Much of this decline was driven by a disruption of OPEC,  an increase in production efficiency – allowing for increased supply  out of non-OPEC sources –combined with plummeting energy prices, as oil falls 30 per cent within the space of three months.

Iron ore shedding its value, trading at US$41.19 overnight, and a weak copper price has also worked against the global resource house.

According to BHP, “The impairment follows the bi-annual review of the Company’s asset values and reflects changes to price assumptions, discount rates and development plans which have more than offset substantial productivity improvements.”

“The impairment will reduce Onshore US net operating assets to approximately US$16 billion.”

This figure includes a deferred tax liability of around US$4 billion.

In July last year the operator announced an impairment of US$2.8 billion on the same assets, writing down value to around US$24 billion at the time.

It is not known how this latest impairment will affect BHP’s formerly announced plans to invest US$1.5 billion into these assets, however their continued operation was based on an oil price of US$60 per barrel and gas price of US$3 per Mscf.

Despite this loss BHP is still behind a massive increase in offshore gas activity in WA. 

Along with its joint venture partners Woodside, BP, Chevron, Shell, and Japan Australia LNG, it is bringing more than $2,.75 billion worth of investment into the industry following the greenlighting of phase two of the Greater Western Flank Project.

BHP will address the latest impairment in its US energy division by cutting the number of operating rigs in its Onshore US operations from seven to five in the March quarter.
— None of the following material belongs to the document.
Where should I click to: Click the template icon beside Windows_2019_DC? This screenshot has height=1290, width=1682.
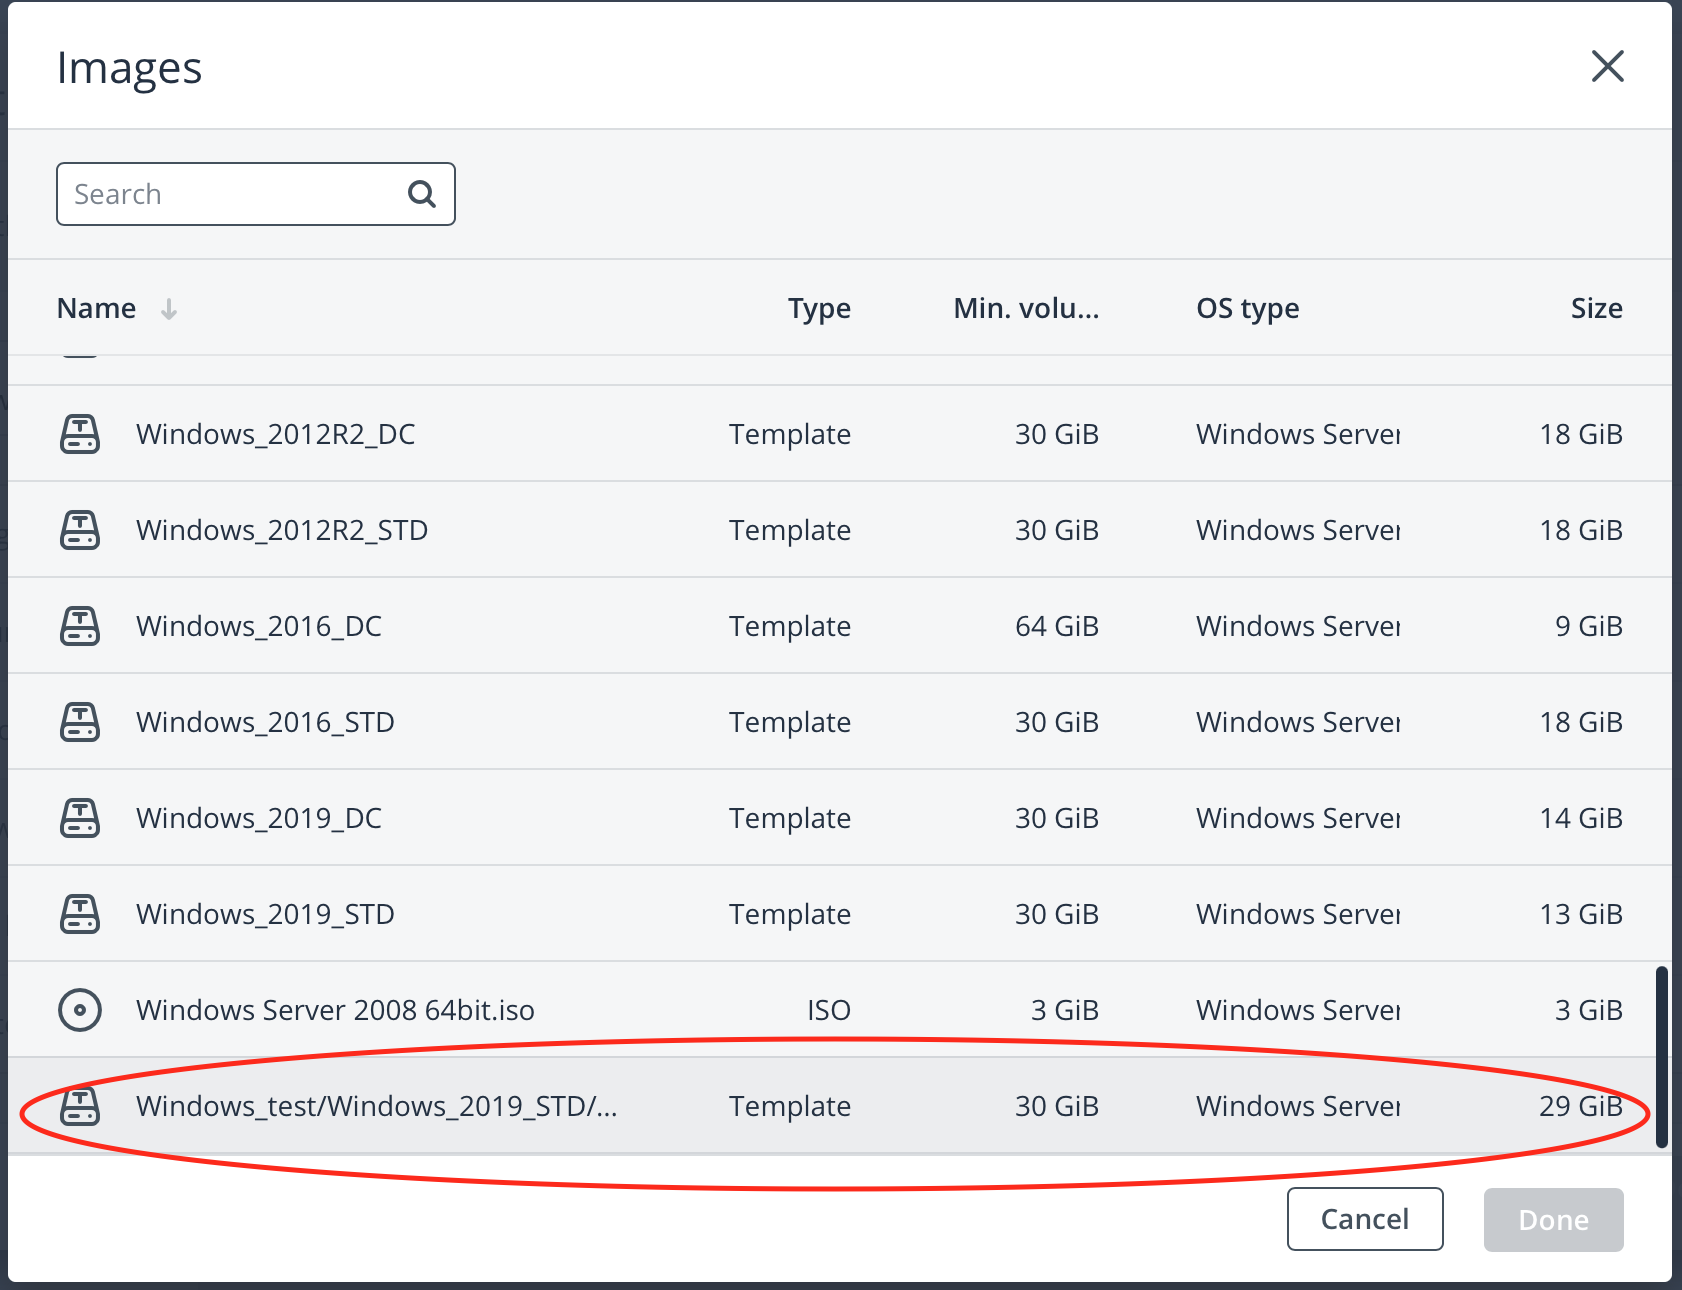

“This will comprise three rigs in the Black Hawk and two rigs in the Permian. Beyond this, investment and development plans for the remainder of the 2016 financial year are under review, with a focus on preserving cash flow,” BHP said.

“Oil and gas markets have been significantly weaker than the industry expected. We responded quickly by dramatically cutting our operating and capital costs, and reducing the number of operated rigs in the Onshore US business from 26 a year ago to five by the end of the current quarter,” BHP CEO Andrew Mackenzie added.

“While we have made significant progress, the dramatic fall in prices has led to the disappointing write down announced today. However, we remain confident in the long-term outlook and the quality of our acreage. We are well positioned to respond to a recovery.”